Purpose: Increased serum C-protein (CRP) levels reduce fecundity in healthy eumenorrheic women with 1-2 pregnancy losses. Subclinical systemic inflammation may impede maternal immune tolerance toward the fetal semi-allograft, compromising implantation and early embryonic development. Some miscarriages with normal karyotypes could, therefore, be caused by inflammation. Whether pre-pregnancy CRP relates to karyotypes of spontaneously aborted products of conception (POCs) was investigated.

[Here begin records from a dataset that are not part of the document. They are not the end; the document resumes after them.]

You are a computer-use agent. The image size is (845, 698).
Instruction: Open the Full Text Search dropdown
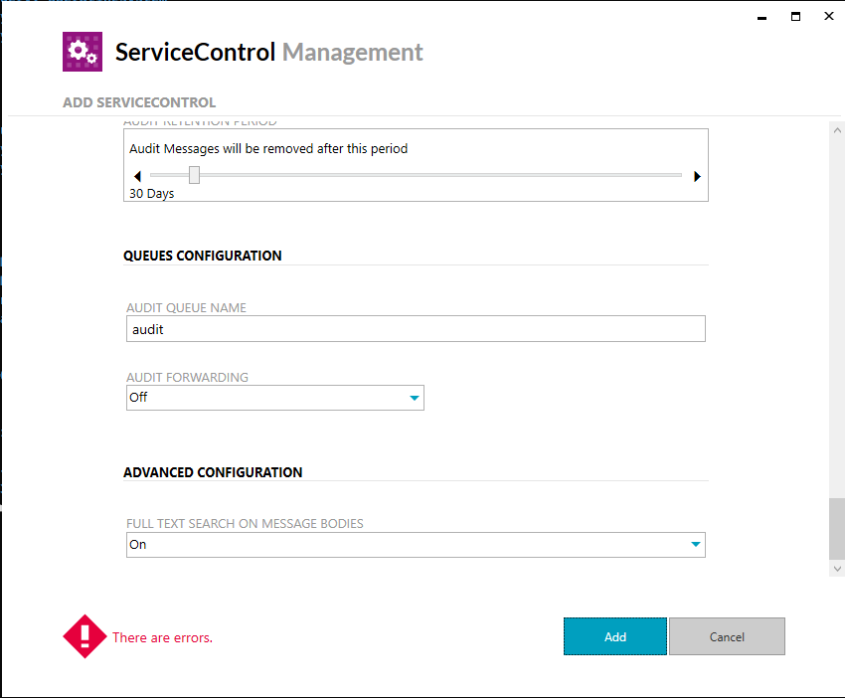[x=415, y=544]
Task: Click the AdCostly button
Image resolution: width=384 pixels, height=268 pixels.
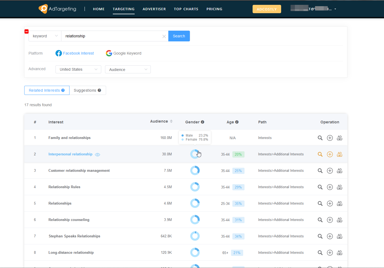Action: 267,9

Methods: A study cohort of 100 infertile women with missed abortions who underwent vacuum aspirations followed by cytogenetic analysis of their products of conception tissue was evaluated at an academically affiliated fertility center. Since a normal female fetus cannot be differentiated from maternal cell contamination (MCC) in conventional chromosomal analyses, POC testing was performed by chromosomal microarray analysis. MCC cases and incomplete data were excluded. Associations of elevated CRP with first trimester pregnancy loss in the presence of a normal fetal karyotype were investigated.
Results: Mean patients' age was 39.9 ± 5.8 years; they demonstrated a BMI of 23.9 ± 4.6 kg/m2 and antiMullerian hormone (AMH) of 1.7 ± 2.4 ng/mL; 21.3% were parous, 19.1% reported no prior pregnancy losses, 36.2% 1-2 and 6.4% ≥ 3 losses. Karyotypes were normal in 34% and abnormal in 66%. Adjusted for BMI, women with elevated CRP were more likely to experience euploid pregnancy loss (p = 0.03). This relationship persisted when controlled for female age and AMH.
Conclusions: Women with elevated CRP levels were more likely to experience first trimester miscarriage with normal fetal karyotype. This relationship suggests an association between subclinical inflammation and miscarriage.
Keywords: C-reactive protein (CRP); Euploid; Infertility; Inflammation; Miscarriage.